Mulvaney, speaking at the annual meeting of the Securities Industry and Financial Markets Association here, also reaffirmed the administration’s pledge to not use any of the aid to bail out Puerto Rico’s bondholders.

The area where a bridge once stood before Hurricane Maria is seen along Highway 152 in Barranquitas, Puerto Rico.  Many rural areas of the U.S. territory remain inaccessible.
The area where a bridge once stood before Hurricane Maria is seen along Highway 152 in Barranquitas, Puerto Rico. Many rural areas of the U.S. territory remain inaccessible. Bloomberg News

The next disaster aid request to Congress will be made “before the middle of November” and it will be “huge,” Mulvaney said, predicting “these are going to be tremendous casualty losses, much larger I think than you saw in Superstorm Sandy.”

President Trump is expected to sign the $36.5 billion in emergency disaster aid bill the Senate approved in a vote of 87-12 after he assured senators he will ask for more funding next month.

Some senators wanted to add funding while others wanted to exempt Puerto Rico from the Jones Act which requires cargo ships delivering goods from the U.S. mainland to the territory to be chartered in the U.S.

The package, which earlier passed the House, is the second installment approved by Congress for hurricane relief this fall and includes $576.5 million for wildfires in California and elsewhere in the West.

It also includes a $4.9 billion loan for Puerto Rico and the U.S. Virgin Islands to keep their territorial governments operational past the end of this month.

Many rural areas of Puerto Rico remain inaccessible. Florida’s two senators on Tuesday urged the heads of the Department of Transportation and the Federal Emergency Management Agency “to promptly assist and identify interim solutions for Puerto Rico in repairing its damaged roads and bridges.”

Republican Sen. Marco Rubio and Democrat Sen. Bill Nelson wrote a letter to the two agencies asking for their interim solutions to quickly restore access to these communities and for their plans to help rebuild and repair roads and bridges on the island.

Sen. Chuck Schumer, D-N.Y., and two New York Democrat in the House have urged the president to appoint an experienced emergency “CEO of Response & Recovery” to coordinate the federal response in Puerto Rico.

Mick Mulvaney, director of the Office of Management and Budget, speaks during an interview at the Securities Industry And Financial Markets Association annual meeting in Washington, D.C.
Mick Mulvaney, director of the Office of Management and Budget, speaks during an interview at the Securities Industry And Financial Markets Association's annual meeting here. Bloomberg News Bloomberg News

Mulvaney said the Office of Management and Budget, which he heads, is seeking realistic damage estimates from independent sources such as universities before requesting funding for specific purposes such as assistance to Florida’s devastated citrus industry or rebuilding the port of Houston.
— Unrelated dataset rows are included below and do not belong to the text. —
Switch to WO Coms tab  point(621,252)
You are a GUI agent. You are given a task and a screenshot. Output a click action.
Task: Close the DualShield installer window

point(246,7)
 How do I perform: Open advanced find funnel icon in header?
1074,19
Mulvaney voted against the 2012 federal disaster aid for rebuilding after Hurricane Sandy when he was a Republican member of the House representing South Carolina.

The former congressman acknowledged that he “got a little bit of attention” for that vote, which he justified because “we literally wrote a check for $60 billion and didn’t have a single congressional hearing about that.”
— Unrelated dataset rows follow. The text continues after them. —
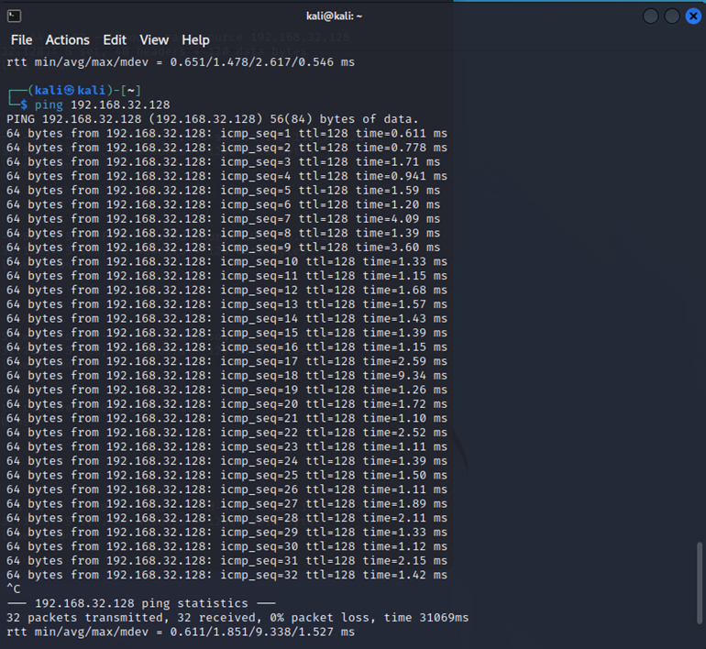Click the icmp_seq=18 output line
The image size is (706, 649).
coord(226,376)

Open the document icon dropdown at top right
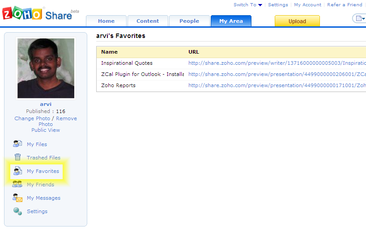359,18
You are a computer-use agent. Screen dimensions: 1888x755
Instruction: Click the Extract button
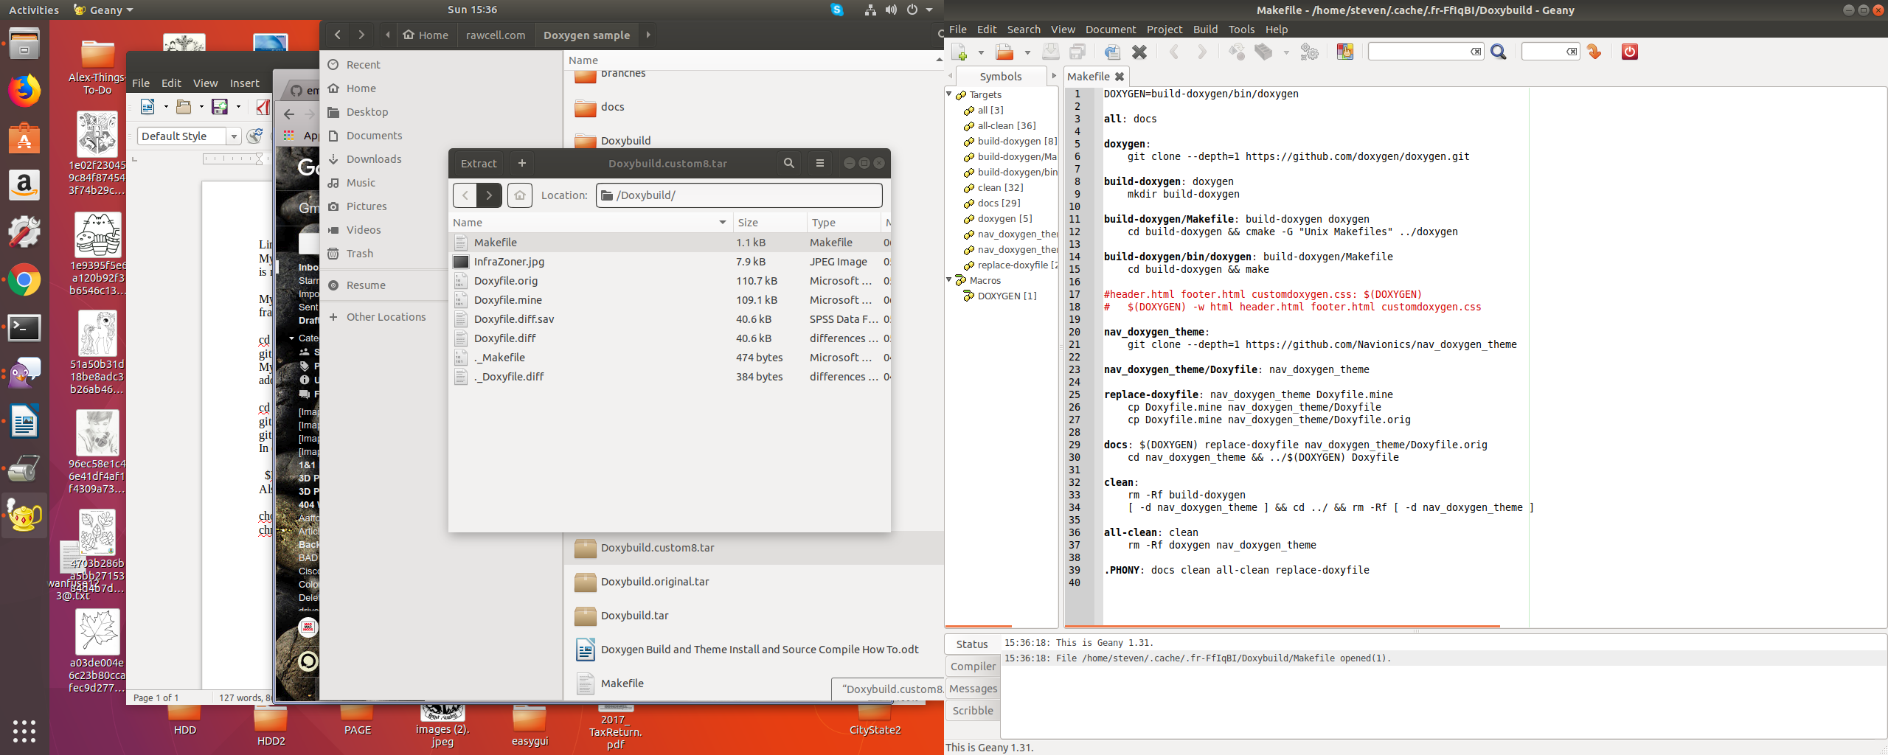[479, 163]
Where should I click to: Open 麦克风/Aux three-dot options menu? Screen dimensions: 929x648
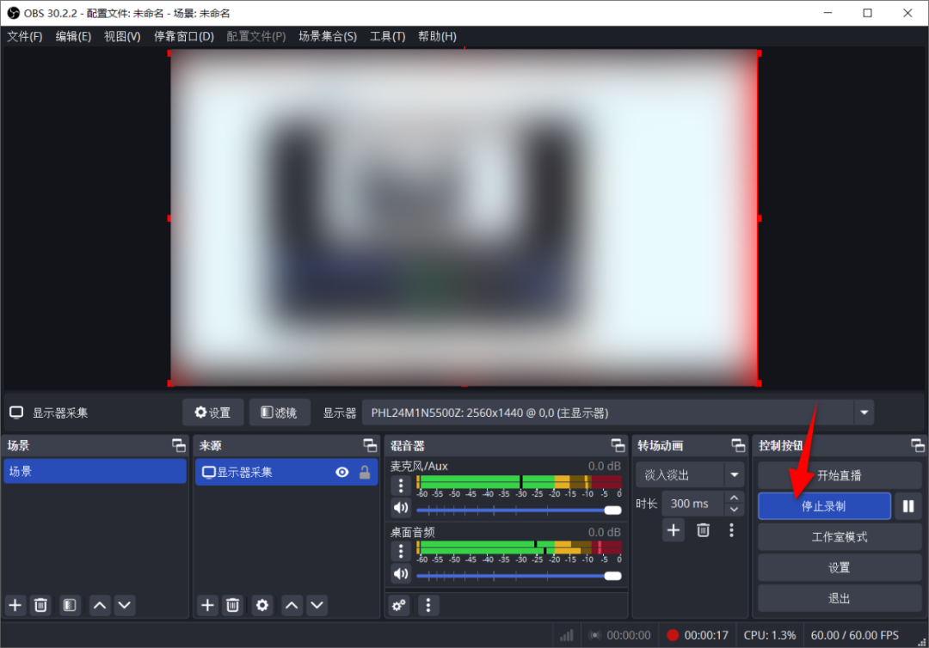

“I just don’t want to make those same mistakes again,” Mulvaney said.

Mulvaney indicated the federal government will be focused on helping to rebuild in the U.S. Caribbean, Florida, Texas and Western states with “fiscally responsible” assistance.

“The bottom line is this,” Mulvaney said, referring to Puerto Rico. “We are going to do what we are going to do to help the island. We are not going to get involved with the current PROMESA proceedings.”

He promised the federal government is “not going to touch” the decisions made by the Financial Oversight and Management Board for Puerto Rico to oversee the debt restructuring.

“I didn’t particularly care for PROMESA,” Mulvaney said, adding that he thought it was “a terrible thing to do” make the general obligation bonds subordinated to the pensions.

“We are not going to touch that,” he said. “We are not bailing out the bondholders. We are not going to make the bondholders any worse off. What we are focusing on is fixing the island and rebuilding the island so it can be viable again.”